Houthi rebels in Yemen have fired a mortar round at a Saudi Arabian border post, killing three Saudi officers and wounding two others, Saudi Arabia’s Defence Ministry says.
A statement from the ministry on Saturday said that the incident took place the previous day in the Saudi border province of Najran.
The Saudi forces responded with gunfire, the statement said.
The ministry statement also said that since its campaign against the Houthis began last month, 500 Houthi fighters had been killed in clashes along the border.
Earlier this month, three Saudi border guards were killed in separate fighting with the Houthis.
Clashes in Aden
Meanwhile, in Aden, more than two dozen fighters and civilians died in fighting between Houthi rebels and gunmen loyal to President Abd Rabbu Mansour Hadi, as the Saudi-led coalition intensified its air strikes in and around Yemen’s capital Sanaa.
The coalition said that it was targeting suspected weapons storage sites used by the Houthis.

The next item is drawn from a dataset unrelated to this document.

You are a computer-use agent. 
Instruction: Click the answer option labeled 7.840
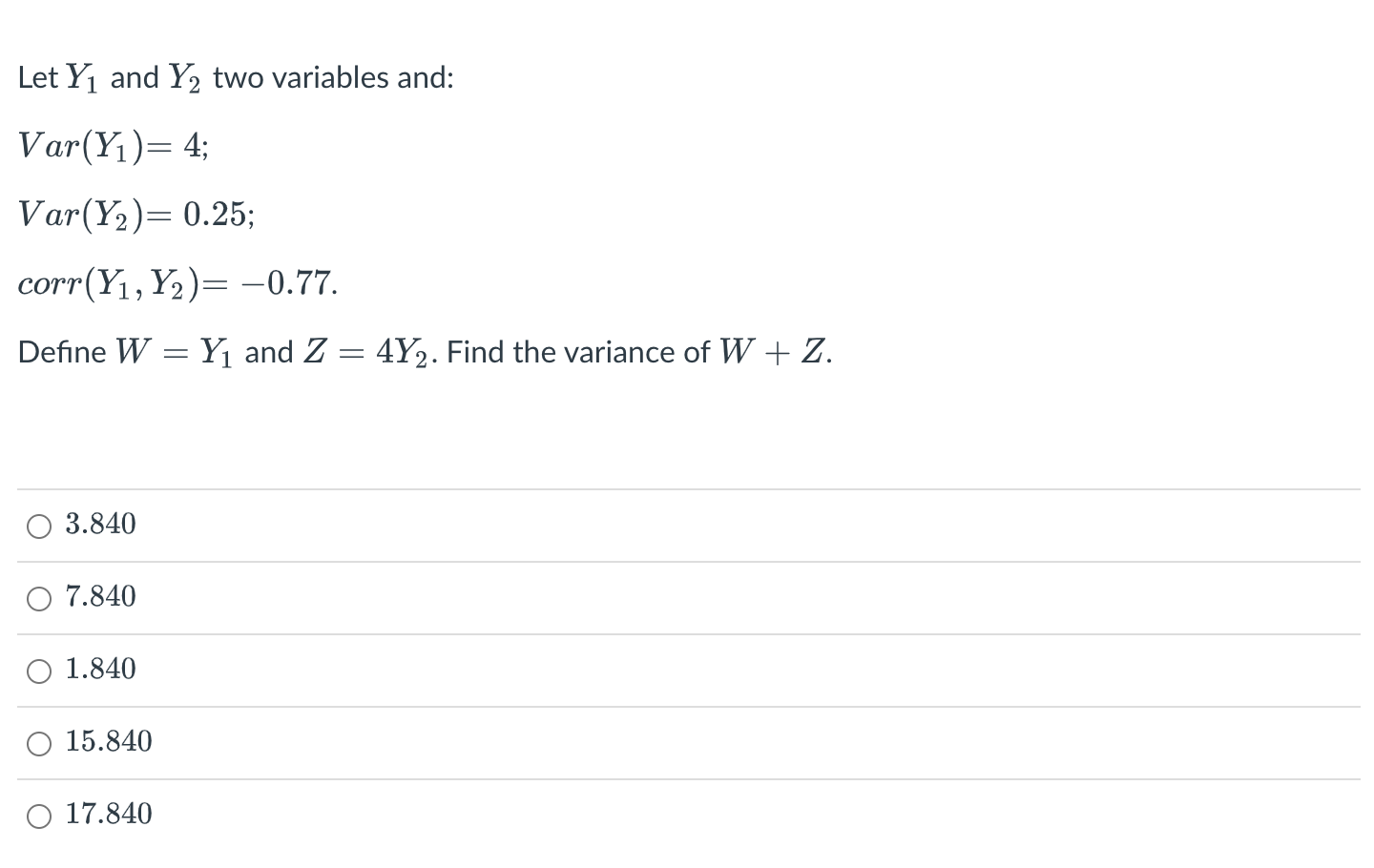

The air raids, which hit the Defence Ministry and facilities including al-Hafa military camp, lasted for several hours, Sanaa residents told the Reuters news agency.
The Republican Guard was also targeted in the 17th straight day of coalition air strikes on the country.
The strikes came after fierce clashes in Aden killed at least 25 people, Agence France-Presse news agency reported.
Despite the fighting, planes carrying medical aid desperately needed by civilians have finally been able to land for the first time since the air strikes began more than two weeks ago.
Julien Harneis, a UNICEF representative in Yemen, told Al Jazeera he expected an “upsurge in malnutrition across the country” in the coming weeks.
“It was already a country where 60 percent of the country was living under the poverty line, that’s not going to get any better,” he said.
The weeks of heavy bombardment and fighting between rival armed groups, which has resulted in 650 people killed and 100,000 Yemenis displaced, has prompted the UN to call for a freeze in the violence.
UN humanitarian coordinator in Yemen, Johannes Van Der Klaauw, said an “immediate humanitarian pause in this conflict” was desperately needed to step up aid deliveries.
“The situation in Aden is extremely, extremely preoccupying if not catastrophic,” he said, warning that the southern port city had fallen prey to “urban warfare” and “uncontrollable militias”.
Saudi Arabia’s UN ambassador, meanwhile, said a vote on a draft UN resolution, which would impose new sanctions on leaders of the Houthis and former President Ali Abdullah Saleh and his son, is likely to take place early next week.
Supporters of the resolution say it aims to end the Houthis’ alleged attempt to take over the Arabian Peninsula country.